South Korean films began making a mark on the international festival circuit — as well as some inroads in the American art house market — in the mid- to late 1990s. When Park Chan-wook’s flamboyantly violent “Oldboy” took the Grand Prix at the 2004 Cannes Film Festival, it solidified South Korean filmmaking in world cinema circles.

The selection of South Korean films screening at AFI Fest shows off the breadth of work emerging from the country, from the contemplative pieces of filmmakers like Hong to the wild genre inversions of Jang.

“Usually when you get a film culture that’s hot for a while, like say Iran or Romania, you don’t get the full range of movies,” said John Powers, critic for Vogue and NPR who was formerly on the selection committee for the New York Film Festival, which has been a key venue for bringing recent Korean filmmaking to America. “Where let’s say you start with Hong Sang-soo — verbal, refined, super low-budget — and at the other end you have Bong Joon-ho [director of “The Host”] and Park Chan-wook. There’s also a whole range of stuff in between, all of them with a new level of consciousness about Korean history, Korean culture, what’s going on.”

Sunday’s double feature of the 1960 version of “The Housemaid” and the 2010 remake, which had its premiere at Cannes this year, will highlight the shift in consciousness toward social concerns. Both films tell the same story of a young housemaid whose presence creates tension within the family she attends to, but the shades of difference between the two reflect changes in attitudes toward women, sex, power and affluence.

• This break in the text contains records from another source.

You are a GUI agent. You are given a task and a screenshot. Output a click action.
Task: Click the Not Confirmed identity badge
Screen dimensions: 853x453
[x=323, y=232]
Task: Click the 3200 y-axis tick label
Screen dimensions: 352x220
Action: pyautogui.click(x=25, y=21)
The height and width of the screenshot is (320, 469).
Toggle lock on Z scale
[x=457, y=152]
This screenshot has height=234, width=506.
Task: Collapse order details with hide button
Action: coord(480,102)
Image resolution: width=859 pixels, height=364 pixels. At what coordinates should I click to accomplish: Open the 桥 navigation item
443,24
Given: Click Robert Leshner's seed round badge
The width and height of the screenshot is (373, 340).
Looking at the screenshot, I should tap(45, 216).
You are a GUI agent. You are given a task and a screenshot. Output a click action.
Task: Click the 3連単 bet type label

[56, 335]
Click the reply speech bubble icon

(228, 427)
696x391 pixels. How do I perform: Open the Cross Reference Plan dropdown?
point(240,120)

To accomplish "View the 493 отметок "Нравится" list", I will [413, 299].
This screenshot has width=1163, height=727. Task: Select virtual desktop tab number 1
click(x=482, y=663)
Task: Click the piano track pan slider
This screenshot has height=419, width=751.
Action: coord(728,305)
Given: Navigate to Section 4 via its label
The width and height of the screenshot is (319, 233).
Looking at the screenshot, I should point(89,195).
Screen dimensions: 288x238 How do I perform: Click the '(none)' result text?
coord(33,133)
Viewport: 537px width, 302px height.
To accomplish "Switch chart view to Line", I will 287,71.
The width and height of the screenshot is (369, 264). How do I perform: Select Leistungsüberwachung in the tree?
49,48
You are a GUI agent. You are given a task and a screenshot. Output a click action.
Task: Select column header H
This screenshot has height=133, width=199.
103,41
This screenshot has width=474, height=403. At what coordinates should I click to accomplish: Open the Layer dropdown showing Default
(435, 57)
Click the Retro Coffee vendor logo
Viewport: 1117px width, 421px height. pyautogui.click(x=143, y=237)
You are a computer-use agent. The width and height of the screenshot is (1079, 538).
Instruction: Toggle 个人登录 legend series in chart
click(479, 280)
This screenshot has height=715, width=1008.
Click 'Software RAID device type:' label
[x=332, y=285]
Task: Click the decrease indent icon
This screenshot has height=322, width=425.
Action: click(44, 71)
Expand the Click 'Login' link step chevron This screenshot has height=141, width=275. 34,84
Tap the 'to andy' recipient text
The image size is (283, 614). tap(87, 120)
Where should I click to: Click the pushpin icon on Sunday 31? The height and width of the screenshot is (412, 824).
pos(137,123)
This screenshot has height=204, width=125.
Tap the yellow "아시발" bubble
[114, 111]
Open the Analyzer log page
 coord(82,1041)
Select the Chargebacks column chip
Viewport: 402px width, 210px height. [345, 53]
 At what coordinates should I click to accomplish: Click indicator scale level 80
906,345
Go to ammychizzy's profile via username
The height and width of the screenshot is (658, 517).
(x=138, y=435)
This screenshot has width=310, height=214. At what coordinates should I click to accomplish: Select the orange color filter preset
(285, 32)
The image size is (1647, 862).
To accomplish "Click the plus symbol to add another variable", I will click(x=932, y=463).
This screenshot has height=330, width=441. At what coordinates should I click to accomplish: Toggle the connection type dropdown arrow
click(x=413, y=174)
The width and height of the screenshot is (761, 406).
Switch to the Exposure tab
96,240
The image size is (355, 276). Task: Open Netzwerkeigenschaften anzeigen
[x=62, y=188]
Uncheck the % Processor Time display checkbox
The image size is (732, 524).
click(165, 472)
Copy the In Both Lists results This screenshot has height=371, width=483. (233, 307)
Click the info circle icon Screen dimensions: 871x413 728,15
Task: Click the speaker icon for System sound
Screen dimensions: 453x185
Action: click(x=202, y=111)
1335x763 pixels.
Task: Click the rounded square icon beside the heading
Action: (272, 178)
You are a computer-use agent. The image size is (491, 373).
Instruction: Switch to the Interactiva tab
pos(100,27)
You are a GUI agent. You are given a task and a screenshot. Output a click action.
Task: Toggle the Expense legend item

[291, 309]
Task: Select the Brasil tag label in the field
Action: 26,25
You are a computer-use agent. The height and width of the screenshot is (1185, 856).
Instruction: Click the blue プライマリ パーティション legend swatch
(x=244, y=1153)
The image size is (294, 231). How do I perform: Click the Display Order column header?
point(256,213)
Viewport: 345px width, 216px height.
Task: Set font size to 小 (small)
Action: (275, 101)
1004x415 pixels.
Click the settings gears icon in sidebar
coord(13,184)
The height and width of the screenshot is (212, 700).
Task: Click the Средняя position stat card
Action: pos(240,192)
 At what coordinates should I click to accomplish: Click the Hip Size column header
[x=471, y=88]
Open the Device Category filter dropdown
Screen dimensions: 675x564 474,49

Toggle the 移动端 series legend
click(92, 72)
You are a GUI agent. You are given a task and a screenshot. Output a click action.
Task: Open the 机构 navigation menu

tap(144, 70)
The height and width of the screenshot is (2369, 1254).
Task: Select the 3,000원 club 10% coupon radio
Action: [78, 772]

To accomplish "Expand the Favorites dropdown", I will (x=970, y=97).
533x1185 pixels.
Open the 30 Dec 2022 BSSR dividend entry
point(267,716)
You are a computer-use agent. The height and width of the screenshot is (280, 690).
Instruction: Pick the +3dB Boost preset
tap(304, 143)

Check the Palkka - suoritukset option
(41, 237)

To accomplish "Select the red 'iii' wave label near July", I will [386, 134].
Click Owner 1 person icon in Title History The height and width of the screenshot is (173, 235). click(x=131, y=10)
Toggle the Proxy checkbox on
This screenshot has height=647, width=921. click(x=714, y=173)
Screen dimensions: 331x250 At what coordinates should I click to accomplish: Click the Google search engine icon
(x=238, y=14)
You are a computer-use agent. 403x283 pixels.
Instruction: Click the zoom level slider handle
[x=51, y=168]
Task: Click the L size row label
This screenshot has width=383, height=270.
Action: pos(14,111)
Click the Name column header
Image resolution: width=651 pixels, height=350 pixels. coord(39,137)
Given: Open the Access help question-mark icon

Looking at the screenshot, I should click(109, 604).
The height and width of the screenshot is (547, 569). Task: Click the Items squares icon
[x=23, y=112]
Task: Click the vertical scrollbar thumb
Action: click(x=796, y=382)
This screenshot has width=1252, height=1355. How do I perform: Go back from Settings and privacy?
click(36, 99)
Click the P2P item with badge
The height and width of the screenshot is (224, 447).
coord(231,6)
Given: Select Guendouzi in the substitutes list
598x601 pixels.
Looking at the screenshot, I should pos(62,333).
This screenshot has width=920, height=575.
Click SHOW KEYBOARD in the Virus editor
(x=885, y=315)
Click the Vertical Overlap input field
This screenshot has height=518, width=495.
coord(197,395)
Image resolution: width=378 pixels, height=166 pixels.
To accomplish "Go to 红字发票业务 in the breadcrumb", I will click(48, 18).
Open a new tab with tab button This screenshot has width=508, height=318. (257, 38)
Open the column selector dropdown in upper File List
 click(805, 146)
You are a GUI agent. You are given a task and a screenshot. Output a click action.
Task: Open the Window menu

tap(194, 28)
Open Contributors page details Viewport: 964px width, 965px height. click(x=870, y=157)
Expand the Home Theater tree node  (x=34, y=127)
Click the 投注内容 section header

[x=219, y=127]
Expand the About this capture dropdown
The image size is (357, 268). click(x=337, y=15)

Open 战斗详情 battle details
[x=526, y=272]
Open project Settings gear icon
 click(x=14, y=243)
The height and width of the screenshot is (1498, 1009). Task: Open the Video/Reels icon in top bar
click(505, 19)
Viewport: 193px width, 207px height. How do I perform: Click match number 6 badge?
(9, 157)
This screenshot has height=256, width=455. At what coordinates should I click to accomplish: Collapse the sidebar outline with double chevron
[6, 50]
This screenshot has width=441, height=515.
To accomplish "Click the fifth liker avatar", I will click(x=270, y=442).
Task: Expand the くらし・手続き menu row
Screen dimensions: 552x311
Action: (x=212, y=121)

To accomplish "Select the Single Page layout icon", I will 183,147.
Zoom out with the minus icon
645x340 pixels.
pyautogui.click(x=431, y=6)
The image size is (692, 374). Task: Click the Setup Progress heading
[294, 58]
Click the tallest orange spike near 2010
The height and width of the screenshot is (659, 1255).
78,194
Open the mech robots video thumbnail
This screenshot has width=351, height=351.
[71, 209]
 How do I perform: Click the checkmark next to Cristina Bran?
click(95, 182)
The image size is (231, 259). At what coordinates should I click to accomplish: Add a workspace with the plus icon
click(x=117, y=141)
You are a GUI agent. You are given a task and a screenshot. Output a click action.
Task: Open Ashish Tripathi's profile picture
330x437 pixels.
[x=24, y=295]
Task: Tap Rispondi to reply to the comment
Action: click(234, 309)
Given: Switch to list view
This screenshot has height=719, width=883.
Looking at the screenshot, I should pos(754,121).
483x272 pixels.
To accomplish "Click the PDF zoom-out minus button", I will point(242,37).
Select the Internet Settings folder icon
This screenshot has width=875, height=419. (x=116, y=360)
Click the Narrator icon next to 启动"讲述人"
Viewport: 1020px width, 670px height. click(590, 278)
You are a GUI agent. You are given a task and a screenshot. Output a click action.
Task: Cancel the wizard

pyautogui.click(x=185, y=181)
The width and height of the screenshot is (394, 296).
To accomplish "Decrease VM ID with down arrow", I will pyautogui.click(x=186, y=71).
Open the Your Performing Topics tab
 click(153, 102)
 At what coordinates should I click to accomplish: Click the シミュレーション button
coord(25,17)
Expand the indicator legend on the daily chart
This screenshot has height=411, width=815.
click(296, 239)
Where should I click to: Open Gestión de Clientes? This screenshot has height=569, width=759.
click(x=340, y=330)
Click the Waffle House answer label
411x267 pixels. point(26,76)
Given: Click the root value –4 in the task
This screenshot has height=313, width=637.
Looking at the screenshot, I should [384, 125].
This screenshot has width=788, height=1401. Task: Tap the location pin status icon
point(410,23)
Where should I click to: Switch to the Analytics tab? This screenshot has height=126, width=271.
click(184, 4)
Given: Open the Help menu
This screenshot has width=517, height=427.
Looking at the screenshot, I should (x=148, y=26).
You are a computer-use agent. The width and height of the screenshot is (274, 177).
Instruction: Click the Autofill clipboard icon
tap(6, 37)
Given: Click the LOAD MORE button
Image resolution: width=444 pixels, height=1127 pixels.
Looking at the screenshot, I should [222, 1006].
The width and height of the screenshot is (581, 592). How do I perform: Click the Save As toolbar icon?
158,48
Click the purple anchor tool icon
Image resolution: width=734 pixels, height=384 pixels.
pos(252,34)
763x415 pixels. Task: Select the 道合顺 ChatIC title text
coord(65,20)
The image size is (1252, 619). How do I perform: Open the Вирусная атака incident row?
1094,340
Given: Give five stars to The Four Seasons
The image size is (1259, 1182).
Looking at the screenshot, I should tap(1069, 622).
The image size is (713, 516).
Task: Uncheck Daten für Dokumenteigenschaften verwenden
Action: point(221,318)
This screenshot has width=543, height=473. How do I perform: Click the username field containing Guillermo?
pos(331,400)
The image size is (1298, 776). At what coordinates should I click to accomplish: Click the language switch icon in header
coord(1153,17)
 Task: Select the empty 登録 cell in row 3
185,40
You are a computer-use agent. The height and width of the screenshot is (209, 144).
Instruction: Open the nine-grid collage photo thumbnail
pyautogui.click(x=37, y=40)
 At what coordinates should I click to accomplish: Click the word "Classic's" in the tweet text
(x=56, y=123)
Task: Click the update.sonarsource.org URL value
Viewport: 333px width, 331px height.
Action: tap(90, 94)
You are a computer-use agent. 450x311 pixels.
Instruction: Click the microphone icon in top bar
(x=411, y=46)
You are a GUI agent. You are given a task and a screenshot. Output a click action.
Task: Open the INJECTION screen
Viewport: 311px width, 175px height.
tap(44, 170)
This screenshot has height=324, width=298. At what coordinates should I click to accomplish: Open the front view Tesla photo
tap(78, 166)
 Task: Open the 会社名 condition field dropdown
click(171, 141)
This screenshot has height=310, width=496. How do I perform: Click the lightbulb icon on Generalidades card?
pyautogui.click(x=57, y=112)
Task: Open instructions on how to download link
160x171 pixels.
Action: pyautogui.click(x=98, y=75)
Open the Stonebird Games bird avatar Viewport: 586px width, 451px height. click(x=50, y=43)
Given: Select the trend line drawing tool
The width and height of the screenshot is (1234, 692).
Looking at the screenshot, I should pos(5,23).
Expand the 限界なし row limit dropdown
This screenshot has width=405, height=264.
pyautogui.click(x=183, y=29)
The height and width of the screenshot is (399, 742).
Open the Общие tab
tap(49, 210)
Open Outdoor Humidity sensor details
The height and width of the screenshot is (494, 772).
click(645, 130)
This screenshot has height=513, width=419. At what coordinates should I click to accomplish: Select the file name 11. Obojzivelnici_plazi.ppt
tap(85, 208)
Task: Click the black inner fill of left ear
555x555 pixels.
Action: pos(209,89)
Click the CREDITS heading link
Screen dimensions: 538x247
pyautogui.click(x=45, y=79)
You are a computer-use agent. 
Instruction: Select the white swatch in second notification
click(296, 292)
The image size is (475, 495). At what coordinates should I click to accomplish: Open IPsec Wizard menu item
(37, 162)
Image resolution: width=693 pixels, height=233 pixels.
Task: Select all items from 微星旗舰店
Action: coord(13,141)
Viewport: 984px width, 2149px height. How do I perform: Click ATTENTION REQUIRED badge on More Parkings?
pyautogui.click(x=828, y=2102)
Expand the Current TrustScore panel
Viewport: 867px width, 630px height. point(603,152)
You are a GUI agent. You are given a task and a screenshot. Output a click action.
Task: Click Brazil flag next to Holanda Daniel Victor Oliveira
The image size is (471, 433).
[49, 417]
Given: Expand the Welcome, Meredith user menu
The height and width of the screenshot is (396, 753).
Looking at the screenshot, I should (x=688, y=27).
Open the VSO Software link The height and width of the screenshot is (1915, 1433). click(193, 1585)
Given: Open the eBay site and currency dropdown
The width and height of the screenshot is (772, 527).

“The original ‘Housemaid’ is quite famously an influential film on the current crop of Korean filmmakers, and it’s easy to see why,” said Martin Cleary, editor of the British-based website New Korean Cinema. “It’s an intense cautionary melodrama which reflects the political and social climate of the time. It’s still a genuinely shocking film at times, and you can clearly see its influence in recent releases.”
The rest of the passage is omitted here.